◆ What you should do: Return the records, each one exactly as written.

[Collected data entries]
Start of Block
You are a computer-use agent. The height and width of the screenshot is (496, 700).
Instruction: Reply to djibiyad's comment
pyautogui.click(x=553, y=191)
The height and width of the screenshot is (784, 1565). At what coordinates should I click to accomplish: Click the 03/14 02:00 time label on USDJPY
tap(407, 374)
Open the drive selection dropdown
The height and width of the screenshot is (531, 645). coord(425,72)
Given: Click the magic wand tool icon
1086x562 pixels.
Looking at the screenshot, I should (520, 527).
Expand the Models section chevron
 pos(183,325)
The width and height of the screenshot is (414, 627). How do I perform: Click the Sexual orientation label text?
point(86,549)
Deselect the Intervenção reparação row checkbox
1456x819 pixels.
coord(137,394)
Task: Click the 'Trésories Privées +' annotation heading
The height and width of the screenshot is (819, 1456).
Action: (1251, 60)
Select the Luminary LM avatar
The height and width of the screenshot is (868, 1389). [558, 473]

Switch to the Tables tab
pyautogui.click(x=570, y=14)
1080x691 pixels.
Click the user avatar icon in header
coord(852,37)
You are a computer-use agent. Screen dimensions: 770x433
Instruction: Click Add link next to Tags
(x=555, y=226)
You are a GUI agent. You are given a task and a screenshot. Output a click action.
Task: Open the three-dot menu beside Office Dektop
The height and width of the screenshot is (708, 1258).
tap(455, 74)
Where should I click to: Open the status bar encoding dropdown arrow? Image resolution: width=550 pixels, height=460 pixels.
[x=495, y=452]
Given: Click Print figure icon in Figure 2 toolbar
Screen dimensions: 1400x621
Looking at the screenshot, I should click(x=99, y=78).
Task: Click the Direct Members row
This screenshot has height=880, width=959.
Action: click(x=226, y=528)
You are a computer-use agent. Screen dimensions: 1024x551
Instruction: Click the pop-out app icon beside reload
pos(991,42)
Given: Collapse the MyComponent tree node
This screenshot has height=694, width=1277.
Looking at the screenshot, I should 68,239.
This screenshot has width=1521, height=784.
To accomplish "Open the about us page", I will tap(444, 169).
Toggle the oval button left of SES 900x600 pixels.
End of Block
◆ Result of this exercise:
You are a computer-use agent. The height and width of the screenshot is (496, 700).
Instruction: Reply to djibiyad's comment
pyautogui.click(x=553, y=191)
The height and width of the screenshot is (784, 1565). At what coordinates should I click to accomplish: Click the 03/14 02:00 time label on USDJPY
tap(407, 374)
Open the drive selection dropdown
The height and width of the screenshot is (531, 645). coord(425,72)
Given: Click the magic wand tool icon
1086x562 pixels.
Looking at the screenshot, I should (520, 527).
Expand the Models section chevron
 pos(183,325)
The width and height of the screenshot is (414, 627). How do I perform: Click the Sexual orientation label text?
point(86,549)
Deselect the Intervenção reparação row checkbox
1456x819 pixels.
coord(137,394)
Task: Click the 'Trésories Privées +' annotation heading
The height and width of the screenshot is (819, 1456).
Action: (1251, 60)
Select the Luminary LM avatar
The height and width of the screenshot is (868, 1389). [558, 473]

Switch to the Tables tab
pyautogui.click(x=570, y=14)
1080x691 pixels.
Click the user avatar icon in header
coord(852,37)
You are a computer-use agent. Screen dimensions: 770x433
Instruction: Click Add link next to Tags
(x=555, y=226)
You are a GUI agent. You are given a task and a screenshot. Output a click action.
Task: Open the three-dot menu beside Office Dektop
The height and width of the screenshot is (708, 1258).
tap(455, 74)
Where should I click to: Open the status bar encoding dropdown arrow? Image resolution: width=550 pixels, height=460 pixels.
[x=495, y=452]
Given: Click Print figure icon in Figure 2 toolbar
Screen dimensions: 1400x621
Looking at the screenshot, I should click(x=99, y=78).
Task: Click the Direct Members row
This screenshot has height=880, width=959.
Action: click(x=226, y=528)
You are a computer-use agent. Screen dimensions: 1024x551
Instruction: Click the pop-out app icon beside reload
pos(991,42)
Given: Collapse the MyComponent tree node
This screenshot has height=694, width=1277.
Looking at the screenshot, I should 68,239.
This screenshot has width=1521, height=784.
To accomplish "Open the about us page", I will tap(444, 169).
Toggle the oval button left of SES 900x600 pixels.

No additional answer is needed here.